The AMA Public Hospital Report Card 2016 shows that, against key measures, the performance of our public hospitals is virtually stagnant, and even declining in key areas.
“The States and Territories are facing a public hospital funding ‘black hole’ from 2017 when growth in Federal funding slows to a trickle,” said AMA President, Professor Brian Owler.
“From July 2017, the Commonwealth will strictly limit its contribution to public hospital costs.
“Growth in Commonwealth funding will be restricted to indexation using the Consumer Price Index (CPI) and population growth only.
“Treasury advised the Senate Economics Committee that this change will reduce Commonwealth public hospital funding by $57 billion over the period, 2017-18 to 2024-25.
“As a result, hospitals will have insufficient funding to meet the increasing demand for services.

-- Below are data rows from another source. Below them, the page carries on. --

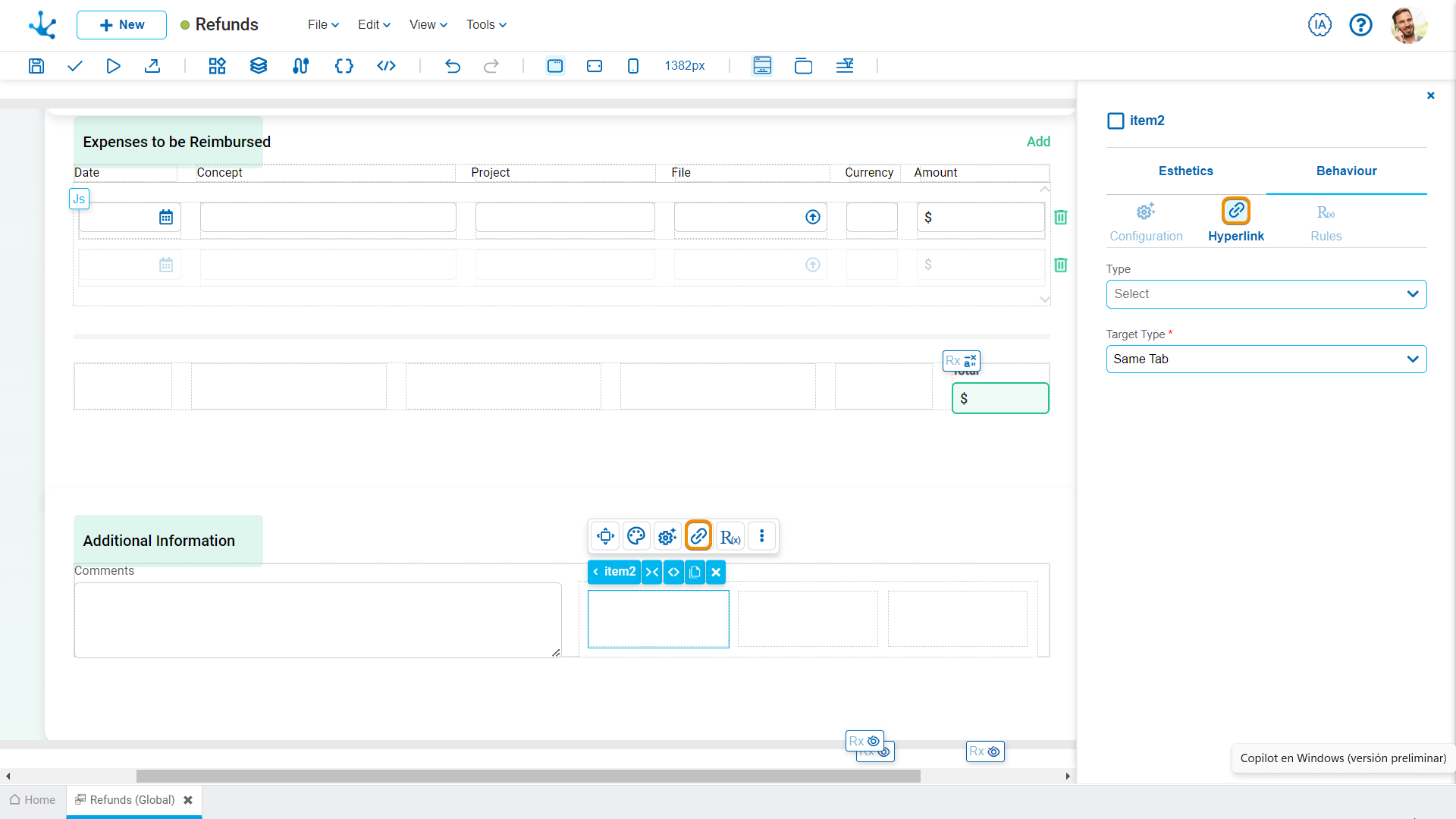Screen dimensions: 1456x819
Task: Click the Add link for expenses
Action: pos(1038,142)
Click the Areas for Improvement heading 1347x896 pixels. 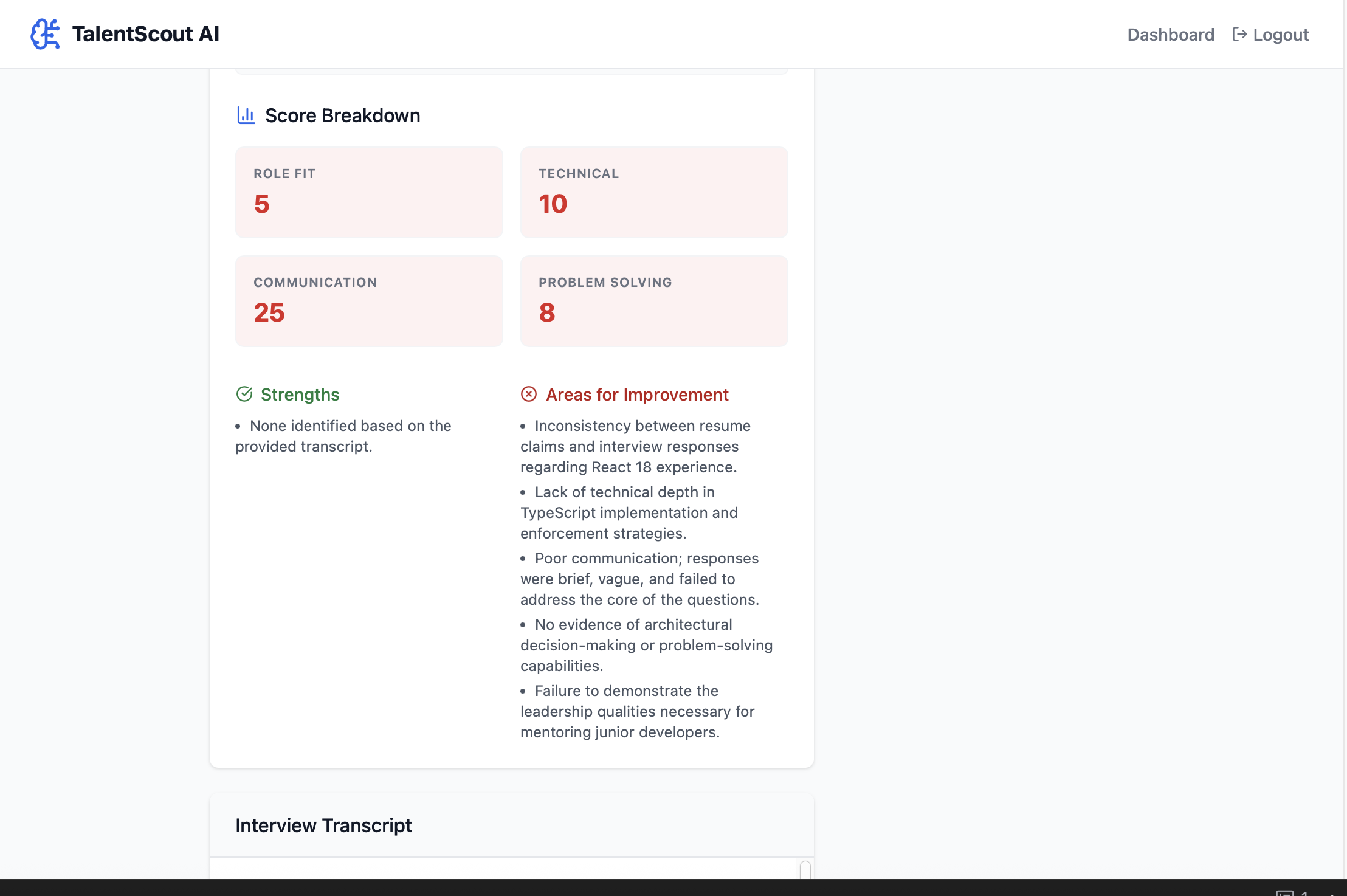pos(637,395)
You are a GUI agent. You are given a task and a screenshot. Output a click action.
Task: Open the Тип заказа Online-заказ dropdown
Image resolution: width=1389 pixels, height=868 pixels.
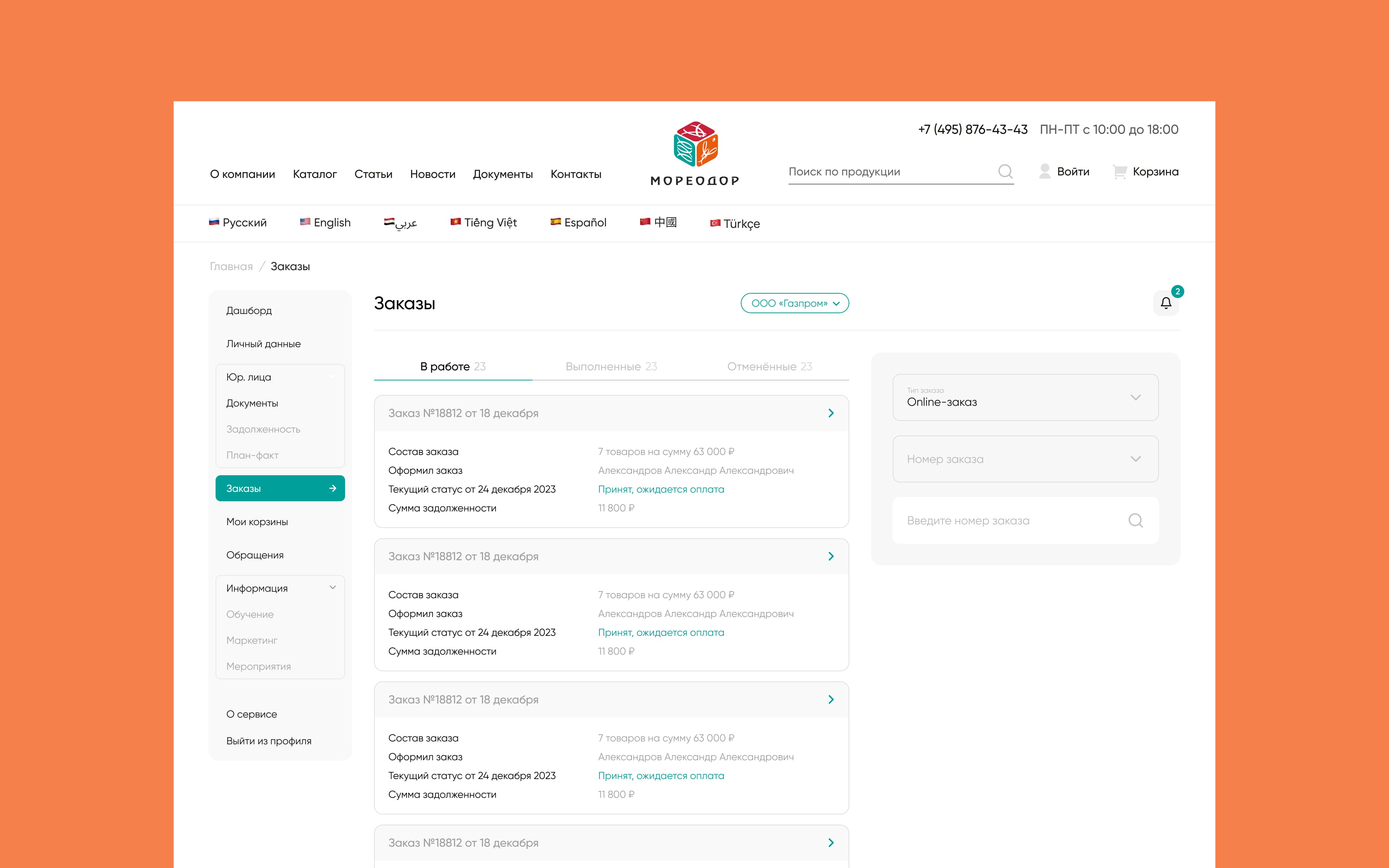[1025, 398]
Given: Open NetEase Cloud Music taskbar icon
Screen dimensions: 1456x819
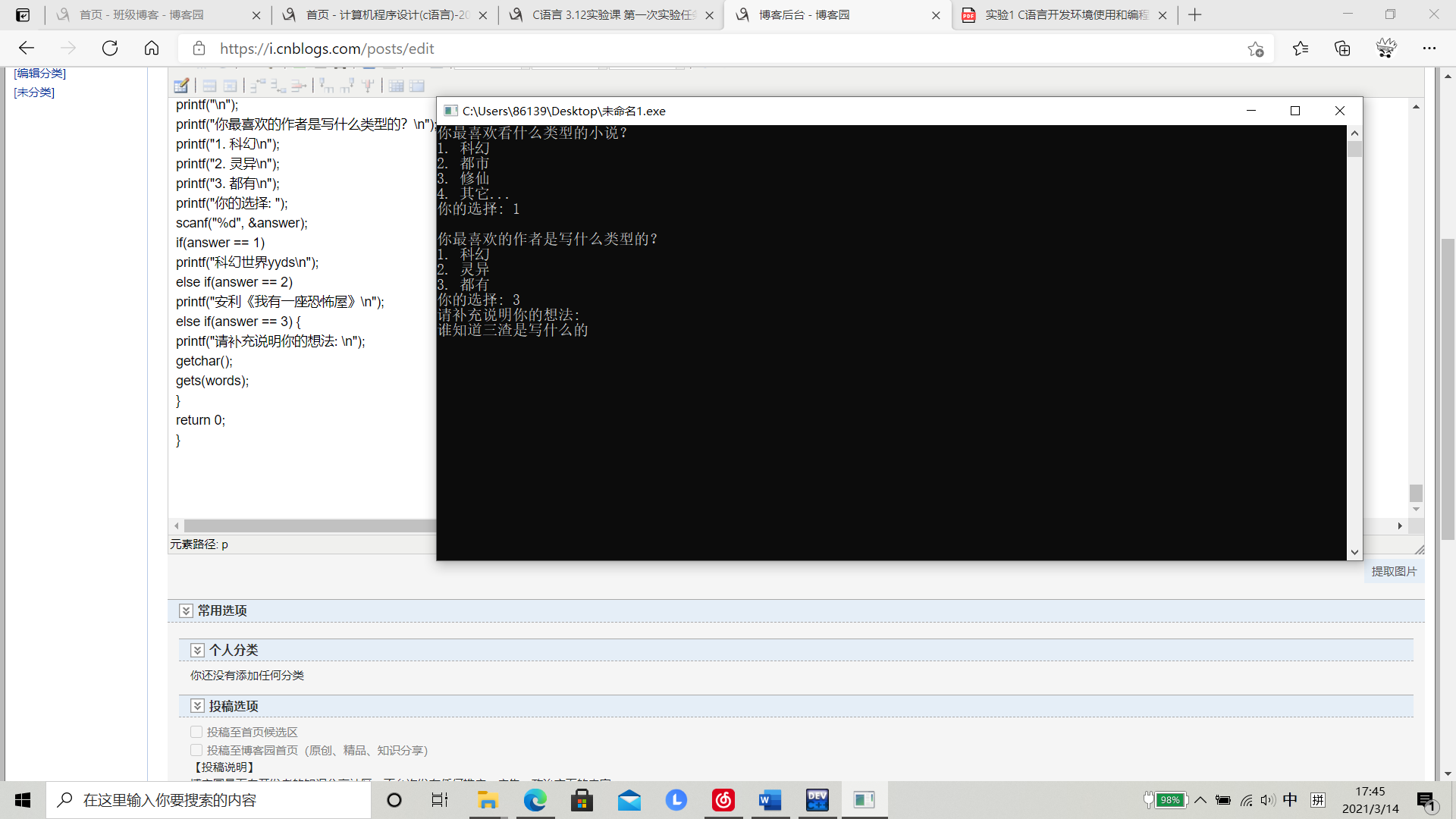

“In the 2015-16 Budget, Commonwealth funding for public hospitals was reduced by $423 million for the three years to 2017-18. A further $31 million was cut in the December 2015 MYEFO Budget update.

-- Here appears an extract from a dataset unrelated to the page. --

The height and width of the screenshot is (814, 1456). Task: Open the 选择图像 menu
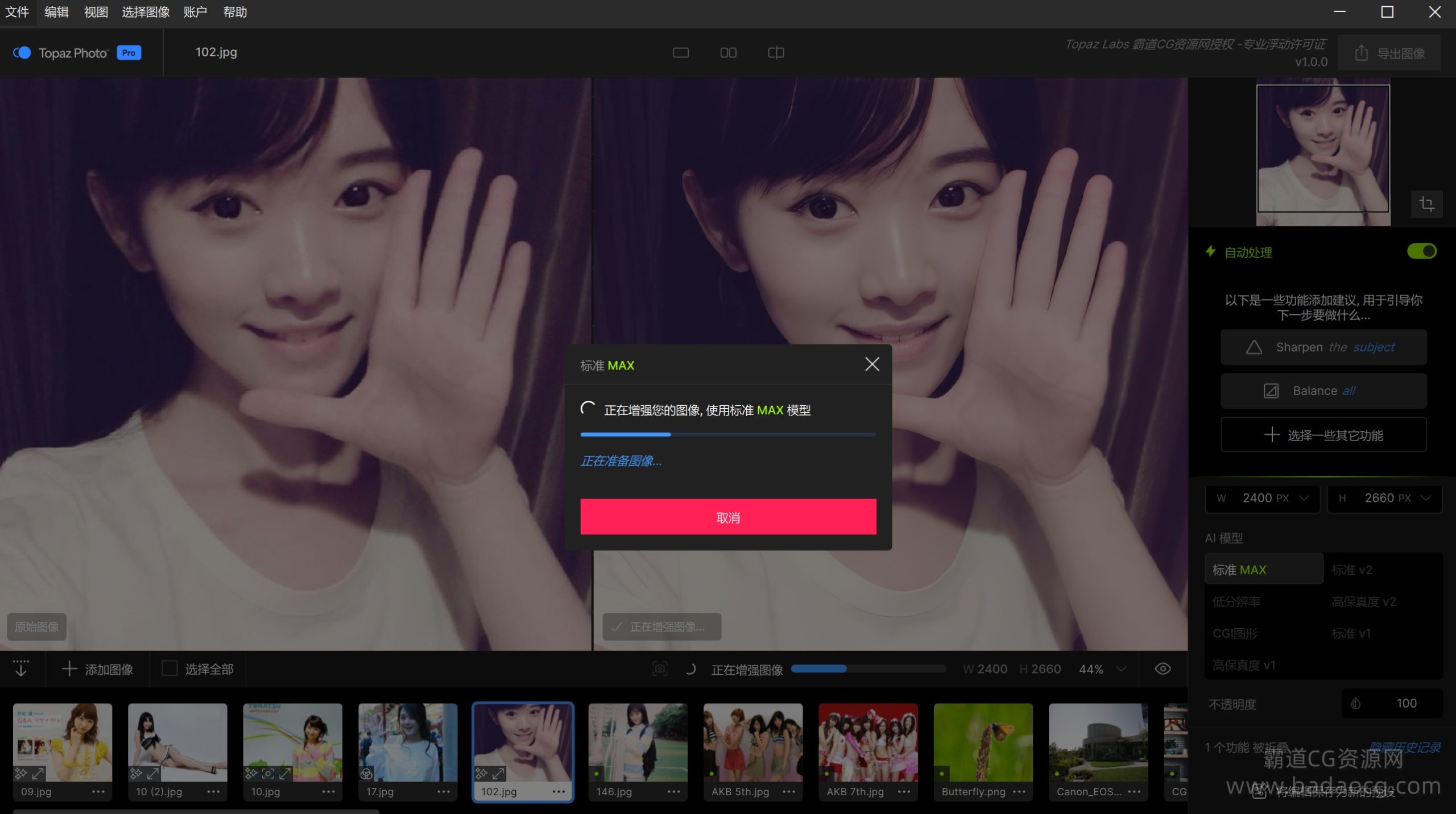tap(146, 12)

“Public hospital funding is about to become the single biggest challenge facing State and Territory finances – and the dire consequences are already starting to show.
“Bed number ratios have deteriorated.
“Waiting times are largely static, with only very minor improvement.
“Emergency Department (ED) waiting times have worsened.
“The percentage of ED patients treated in four hours has not changed, and is well below target.
“Elective surgery waiting times and treatment targets are largely unchanged.
“Public hospital performance has not improved overall against the performance benchmarks set by all Governments.
“On top of all that, the Commonwealth is creating additional and unnecessary demand for hospital services by reducing Medicare payments for diagnostic services in the community by $650 million.
“These services are essential to diagnosing and treating people early to keep them out of hospital.”
Key findings from the AMA Public Hospital Report Card 2016 include:
- hospital bed to population numbers have remained constant over recent years, while there has been increasing demand for hospital services;
- nationally, only 68 per cent of emergency department patients classified as urgent were seen within the recommended 30 minutes;
- in 2014-15, no State or Territory met the interim (2014) or final (2015) National Emergency Access Target of patients being treated within four hours. Performance in Victoria and Western Australia was below their 2013 targets, and performance in South Australia, Tasmania, the Northern Territory and the ACT was below their 2012 targets, with the Northern Territory performance in 2014-15 failing to meet their baseline for this target.